* **READING TEXT**:
[Start]

“Deborah sent for Barak and said to him, “The LORD, the God of Israel, commands you: ‘Go, take with you ten thousand men and lead the way to Mount Tabor. I will lure the commander of the enemy army, with his chariots and his troops and give him into your hands.'” Barak said to Deborah, “If you go with me, I will go; but if you don’t go with me, I won’t go.” “Very well,” Deborah said, “I will go with you. But because of the way you are going about this, the honor will not be yours, for the LORD will hand the enemy over to a woman.” Judges 4: 6-9
Why is it that Barak is named in Hebrews 11 as a hero of faith instead of Deborah? Readers may be bothered by Barak’s reluctance to go to battle without Deborah. His hesitation seems to make him “less manly.” According to Barbara and Allan Pease in Why Men Don’t Listen and Women Can’t Read Maps, men do not like to ask for help. There are many jokes about mens reluctance to stop and ask for directions. Men prefer independence and enjoy the challenge in solving their own problems. Meanwhile, in “woman culture” it is not a threat to ask for help. As a matter of fact, many women ask for help and offer it as a way to build relationships. In this story, Deborah and Barak clearly do not fit the common gender stereotypes.
In Barak’s defense, he had good reason to be afraid. The enemy had nine hundred iron chariots! Plus, the Old Testament prophets and judges played a major role in battle. They mustered and inspired the troops. Prophets such as Elijah and Elisha were called “Israels chariot and cavalry.” Barak’s request that Deborah, the prophetess, would accompany him is quite reasonable. Barak did not seem to be concerned that Deborah was a woman. As a matter of fact, it was Deborah who made the observation that “the honor will not be yours, for the LORD will hand the enemy over to a woman.”
However, this still does not answer the question of why Barak is mentioned as a hero of faith in Hebrews 11 instead of Deborah. After all, Rahab, the prostitute, is mentioned, so why would Deborah, a strong woman judge and prophetess, be ignored? Is it because the author was trying to appeal to the Jewish leaders, and in their culture of the day, the role of women was to be submissive and silent? Deborah clearly did not fulfill that stereotype. She was a strong woman who was placed by God in an influential leadership role.

[End]

* **TASK REQUIREMENTS**: Update the passage on Deborah and Barak between "However, this still" and "influential leadership role.", inclusive, writing "quiet and obedient" in place of "submissive and silent". The listing after this passage is not needed.

* **MATERIAL PROVIDED**:
[Start]

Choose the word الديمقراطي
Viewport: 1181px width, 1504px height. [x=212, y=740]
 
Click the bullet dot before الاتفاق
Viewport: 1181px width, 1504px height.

[End]

* **RESULT**:
However, this still does not answer the question of why Barak is mentioned as a hero of faith in Hebrews 11 instead of Deborah. After all, Rahab, the prostitute, is mentioned, so why would Deborah, a strong woman judge and prophetess, be ignored? Is it because the author was trying to appeal to the Jewish leaders, and in their culture of the day, the role of women was to be quiet and obedient? Deborah clearly did not fulfill that stereotype. She was a strong woman who was placed by God in an influential leadership role.